Data science drives big decisions at Kohl’s – CIO

Long before the advent of customer data platforms (CDPs), Kohl’s business model centered on collecting and cultivating customer data.

“We’ve had a homegrown customer data environment for decades,” says Paul Gaffney, CTO and supply chain officer at the $19.4 billion American department store chain. “And we’re quite happy with our custom implementation.”

The Milwaukee, Wis.-based retailer originally built its homegrown on-premises CDP on Netezza, creating robust customer profiles based on the chain’s large credit card portfolio and “a historical approach to cultivating customer loyalty and attachment that is very personalized,” Gaffney says.

But for the past several years, Kohl’s has made a big push to the cloud as part of a “technology modernization” that Gaffney says makes the most of machine learning, personalization, enhanced demographic data sets, and “hyper-localization” insights to deliver the most relevant merchandise to local stores.

The transformation sees the retailer, which is currently up for sale, running workloads on Google Cloud Platform and on private on-premises Google Cloud servers running VMware, as well as some utility workloads on Amazon Web Services, the CTO says. While the company’s current on-premises cloud uses a comprehensive suite of tools, including Qlik for advanced analytics and data visualization, Kohl’s long-term plan for data is all about Google BigQuery, Gaffney says.

“Four years ago, we started focusing on BigQuery as our primary data environment,” a decision Gaffney says he inherited. Kohl’s has since built a sophisticated data science practice around the Google platform, with most of the retailer’s critical data, including customer, product, and business performance views, now residing in that modernized data environment.

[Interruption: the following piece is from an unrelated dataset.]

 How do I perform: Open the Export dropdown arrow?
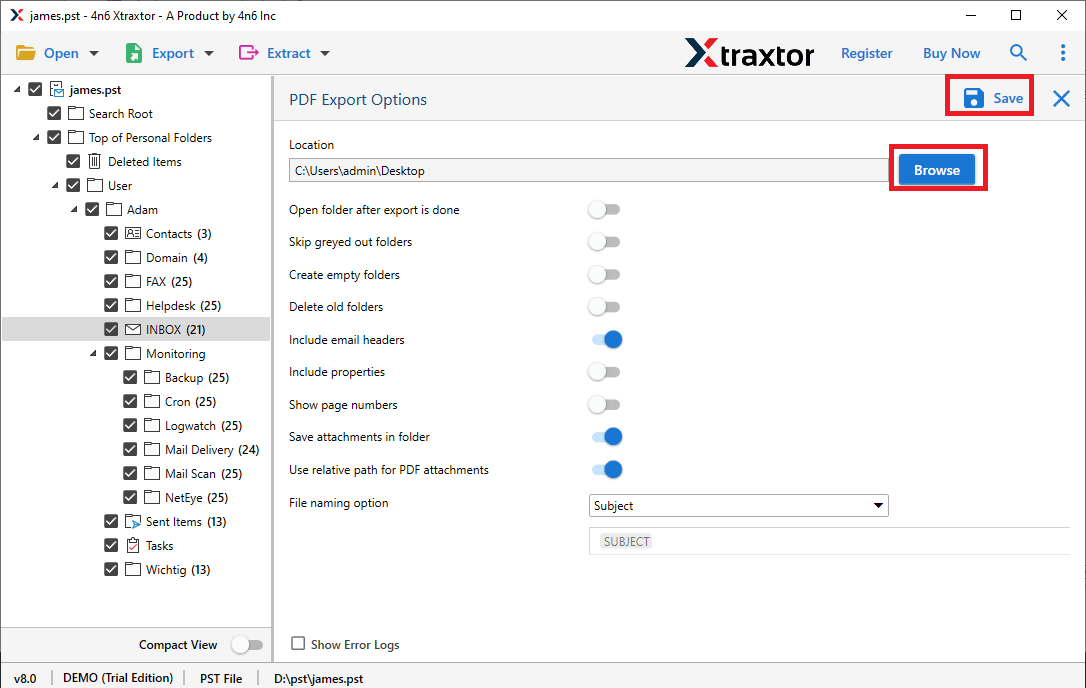pos(208,52)
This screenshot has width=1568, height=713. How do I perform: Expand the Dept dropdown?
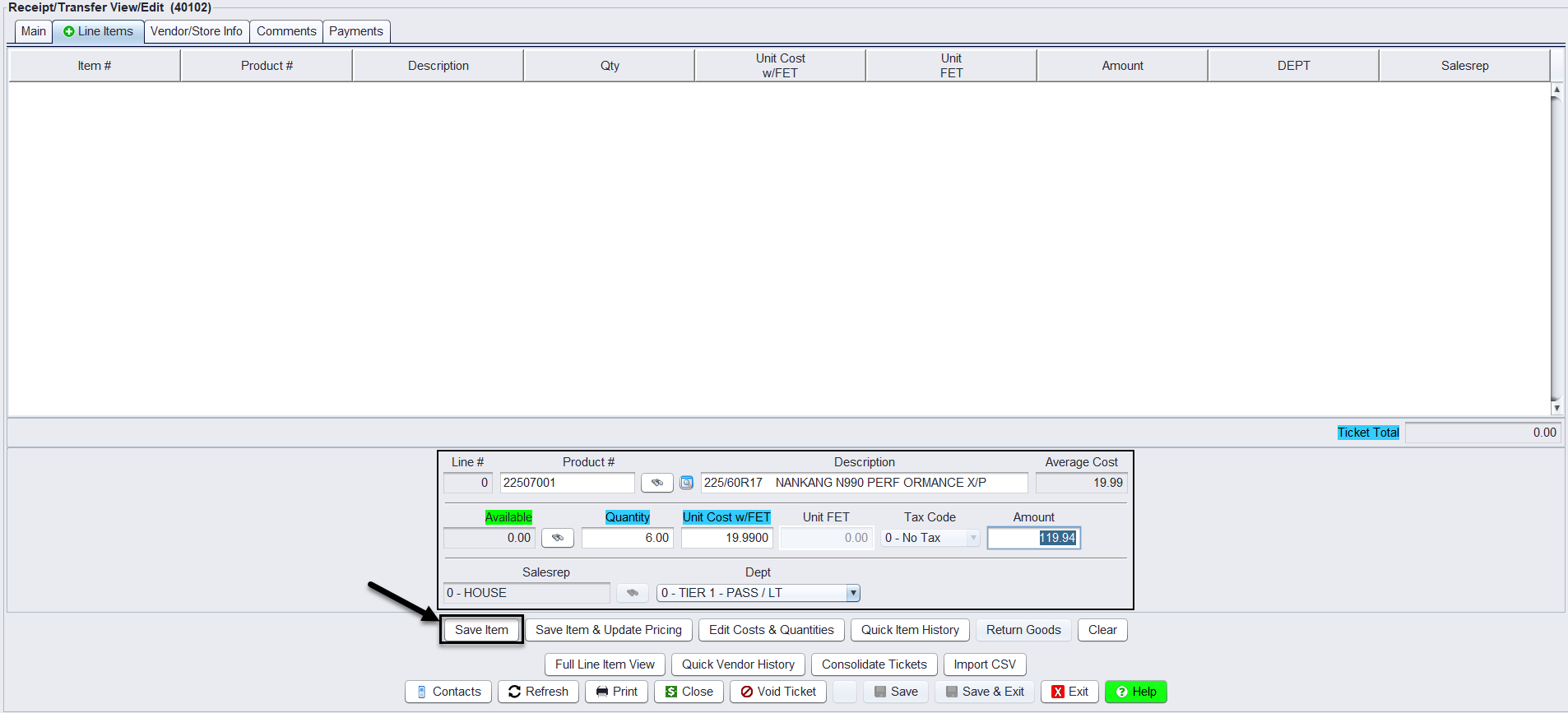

But Gaffney is far from finished.

“We’ve got about two more years to go to get to a place where I would describe us as a fully data-native organization, using automated decision processes instead of using data just augmenting human decision processes,” says Gaffney.

Key to that push is a strategy to make the most of machine learning and third-party data in service of customer personalization and the “hyper-localization” of merchandising decisions, Gaffney says.

The power of third-party data

Kohl’s, which employs 1,000 people in its IT organization, including 50 data scientists, started its data automation push 18 months ago. Currently, the chain’s ample collection of first-party customer data as well as licensed third-party data sets are being migrated to BigQuery to apply advanced machine learning models and enhanced personalization technology to bolster sales, Gaffney says.

Like many retailers, Kohl’s also uses publicly available machine learning models on the Google platform and has used Google’s Vertex AI platform. The retailer also licensed a data set called Demand Brain from Deloitte focused on consumer demand, comprehension, and forecasting, says Gaffney, explaining that all the big consulting firms have data subscription products and ML engines available for licensing.

Gartner analyst Erick Brethenoux says use of consultant data and ML models is gaining steam, especially among retailers.

“Many organizations employ third parties to build models for them,” Brethenoux says, noting that consulting firms also use third-party data sets to pre-build models to embed in client systems or, in rare cases, use both their own technology and their own data to build models for retailers and other clients.

Kohls, for example, has licensed a platform from Deloitte called InSightIQ and is working with another partner, Axiom, to enhance its first-party data with other data sets. …….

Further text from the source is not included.